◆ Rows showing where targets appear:

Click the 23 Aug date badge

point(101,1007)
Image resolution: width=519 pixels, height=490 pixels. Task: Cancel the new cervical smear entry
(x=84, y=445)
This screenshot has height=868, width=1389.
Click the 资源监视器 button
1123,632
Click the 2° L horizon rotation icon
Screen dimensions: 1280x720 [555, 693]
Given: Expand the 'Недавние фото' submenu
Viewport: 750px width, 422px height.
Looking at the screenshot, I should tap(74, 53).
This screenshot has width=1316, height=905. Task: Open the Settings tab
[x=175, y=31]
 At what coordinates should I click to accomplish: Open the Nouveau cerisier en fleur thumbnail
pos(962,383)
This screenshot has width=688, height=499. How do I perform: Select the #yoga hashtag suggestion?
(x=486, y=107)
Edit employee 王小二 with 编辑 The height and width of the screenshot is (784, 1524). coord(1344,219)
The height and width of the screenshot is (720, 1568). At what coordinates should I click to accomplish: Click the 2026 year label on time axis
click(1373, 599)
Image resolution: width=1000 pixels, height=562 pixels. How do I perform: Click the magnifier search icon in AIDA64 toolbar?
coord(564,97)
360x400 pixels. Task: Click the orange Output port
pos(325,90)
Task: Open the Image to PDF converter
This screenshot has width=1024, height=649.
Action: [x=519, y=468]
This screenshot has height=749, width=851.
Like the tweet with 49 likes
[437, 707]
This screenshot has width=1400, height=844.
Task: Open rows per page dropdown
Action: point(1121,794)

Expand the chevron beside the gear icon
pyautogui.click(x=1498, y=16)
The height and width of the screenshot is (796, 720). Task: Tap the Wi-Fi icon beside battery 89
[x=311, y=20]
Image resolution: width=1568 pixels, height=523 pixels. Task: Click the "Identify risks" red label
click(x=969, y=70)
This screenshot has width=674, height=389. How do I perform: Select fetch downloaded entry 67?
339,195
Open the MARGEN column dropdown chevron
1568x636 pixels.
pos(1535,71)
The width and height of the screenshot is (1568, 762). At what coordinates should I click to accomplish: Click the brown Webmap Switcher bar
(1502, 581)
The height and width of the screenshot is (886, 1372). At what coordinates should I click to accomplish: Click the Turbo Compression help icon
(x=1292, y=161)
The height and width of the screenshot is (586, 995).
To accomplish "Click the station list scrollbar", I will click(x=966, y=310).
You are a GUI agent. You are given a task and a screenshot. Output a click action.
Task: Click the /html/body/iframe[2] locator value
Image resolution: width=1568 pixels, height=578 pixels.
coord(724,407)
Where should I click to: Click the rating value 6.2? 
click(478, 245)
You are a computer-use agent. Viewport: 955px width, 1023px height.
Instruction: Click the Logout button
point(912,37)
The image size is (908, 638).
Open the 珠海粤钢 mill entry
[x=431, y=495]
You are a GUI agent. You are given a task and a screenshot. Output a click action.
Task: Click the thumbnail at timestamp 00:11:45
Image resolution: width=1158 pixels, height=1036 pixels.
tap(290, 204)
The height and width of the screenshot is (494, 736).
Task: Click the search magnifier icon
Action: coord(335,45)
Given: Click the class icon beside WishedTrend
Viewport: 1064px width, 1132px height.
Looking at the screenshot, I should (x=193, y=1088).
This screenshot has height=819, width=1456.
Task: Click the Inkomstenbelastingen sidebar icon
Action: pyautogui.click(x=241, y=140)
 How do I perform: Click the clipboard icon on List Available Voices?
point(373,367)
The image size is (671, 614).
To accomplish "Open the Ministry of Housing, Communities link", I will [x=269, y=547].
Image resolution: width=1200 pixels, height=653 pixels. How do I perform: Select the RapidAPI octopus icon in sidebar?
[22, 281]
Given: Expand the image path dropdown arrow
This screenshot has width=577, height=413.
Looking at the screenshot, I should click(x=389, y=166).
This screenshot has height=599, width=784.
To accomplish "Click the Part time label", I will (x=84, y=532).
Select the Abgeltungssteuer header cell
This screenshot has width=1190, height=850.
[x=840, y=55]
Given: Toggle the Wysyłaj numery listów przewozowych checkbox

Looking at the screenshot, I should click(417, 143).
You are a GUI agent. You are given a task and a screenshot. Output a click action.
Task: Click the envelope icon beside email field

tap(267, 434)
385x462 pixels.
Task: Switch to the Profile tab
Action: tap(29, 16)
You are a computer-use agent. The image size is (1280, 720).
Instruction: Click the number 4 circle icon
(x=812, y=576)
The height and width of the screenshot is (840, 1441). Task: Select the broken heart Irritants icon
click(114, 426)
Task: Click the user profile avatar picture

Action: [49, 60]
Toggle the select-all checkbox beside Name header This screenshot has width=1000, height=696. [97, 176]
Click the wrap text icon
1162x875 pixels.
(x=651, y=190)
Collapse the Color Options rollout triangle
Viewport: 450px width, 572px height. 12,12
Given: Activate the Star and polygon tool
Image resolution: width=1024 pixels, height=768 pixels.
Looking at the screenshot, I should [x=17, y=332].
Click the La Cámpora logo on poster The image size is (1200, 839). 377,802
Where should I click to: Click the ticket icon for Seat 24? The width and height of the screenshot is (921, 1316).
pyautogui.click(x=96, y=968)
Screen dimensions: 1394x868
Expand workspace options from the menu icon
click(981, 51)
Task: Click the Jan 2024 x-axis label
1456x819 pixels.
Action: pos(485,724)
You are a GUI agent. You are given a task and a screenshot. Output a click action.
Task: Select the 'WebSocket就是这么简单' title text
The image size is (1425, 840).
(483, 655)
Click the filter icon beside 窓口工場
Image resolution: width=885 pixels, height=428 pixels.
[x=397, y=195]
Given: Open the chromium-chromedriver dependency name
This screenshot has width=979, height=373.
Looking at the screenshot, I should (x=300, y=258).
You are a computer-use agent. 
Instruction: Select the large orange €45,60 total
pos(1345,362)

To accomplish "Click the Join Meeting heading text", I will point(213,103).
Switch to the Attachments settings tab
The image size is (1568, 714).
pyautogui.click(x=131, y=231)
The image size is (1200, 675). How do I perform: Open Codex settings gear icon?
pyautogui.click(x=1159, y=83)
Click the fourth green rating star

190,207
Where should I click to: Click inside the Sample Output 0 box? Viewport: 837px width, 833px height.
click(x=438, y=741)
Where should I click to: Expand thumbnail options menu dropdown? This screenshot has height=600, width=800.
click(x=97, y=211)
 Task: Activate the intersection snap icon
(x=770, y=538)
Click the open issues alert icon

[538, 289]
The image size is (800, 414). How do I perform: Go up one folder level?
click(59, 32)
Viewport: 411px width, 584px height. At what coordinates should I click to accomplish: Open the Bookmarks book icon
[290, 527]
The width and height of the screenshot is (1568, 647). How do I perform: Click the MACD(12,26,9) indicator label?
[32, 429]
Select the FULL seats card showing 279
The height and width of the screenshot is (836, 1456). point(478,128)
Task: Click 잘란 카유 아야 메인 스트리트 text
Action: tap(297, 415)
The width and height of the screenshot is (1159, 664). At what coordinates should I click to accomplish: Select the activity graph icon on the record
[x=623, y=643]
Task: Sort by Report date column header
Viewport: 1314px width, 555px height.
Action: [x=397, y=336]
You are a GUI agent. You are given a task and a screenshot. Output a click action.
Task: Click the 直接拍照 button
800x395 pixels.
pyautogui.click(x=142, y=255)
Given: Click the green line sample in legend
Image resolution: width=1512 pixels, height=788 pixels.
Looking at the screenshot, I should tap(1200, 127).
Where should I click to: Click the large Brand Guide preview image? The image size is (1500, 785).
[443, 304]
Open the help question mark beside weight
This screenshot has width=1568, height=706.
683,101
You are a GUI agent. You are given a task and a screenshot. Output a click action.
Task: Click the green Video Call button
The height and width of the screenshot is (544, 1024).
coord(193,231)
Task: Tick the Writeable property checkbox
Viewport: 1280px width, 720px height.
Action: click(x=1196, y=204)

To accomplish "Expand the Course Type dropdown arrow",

◆ The task: Copy out the records again, unchanged, from the line containing "Task: Click the user profile avatar picture" through the line containing "Action: pos(485,724)", including both of those lines.

◆ Reply:
Task: Click the user profile avatar picture

Action: [49, 60]
Toggle the select-all checkbox beside Name header This screenshot has width=1000, height=696. [97, 176]
Click the wrap text icon
1162x875 pixels.
(x=651, y=190)
Collapse the Color Options rollout triangle
Viewport: 450px width, 572px height. 12,12
Given: Activate the Star and polygon tool
Image resolution: width=1024 pixels, height=768 pixels.
Looking at the screenshot, I should [x=17, y=332].
Click the La Cámpora logo on poster The image size is (1200, 839). 377,802
Where should I click to: Click the ticket icon for Seat 24? The width and height of the screenshot is (921, 1316).
pyautogui.click(x=96, y=968)
Screen dimensions: 1394x868
Expand workspace options from the menu icon
click(981, 51)
Task: Click the Jan 2024 x-axis label
1456x819 pixels.
Action: pos(485,724)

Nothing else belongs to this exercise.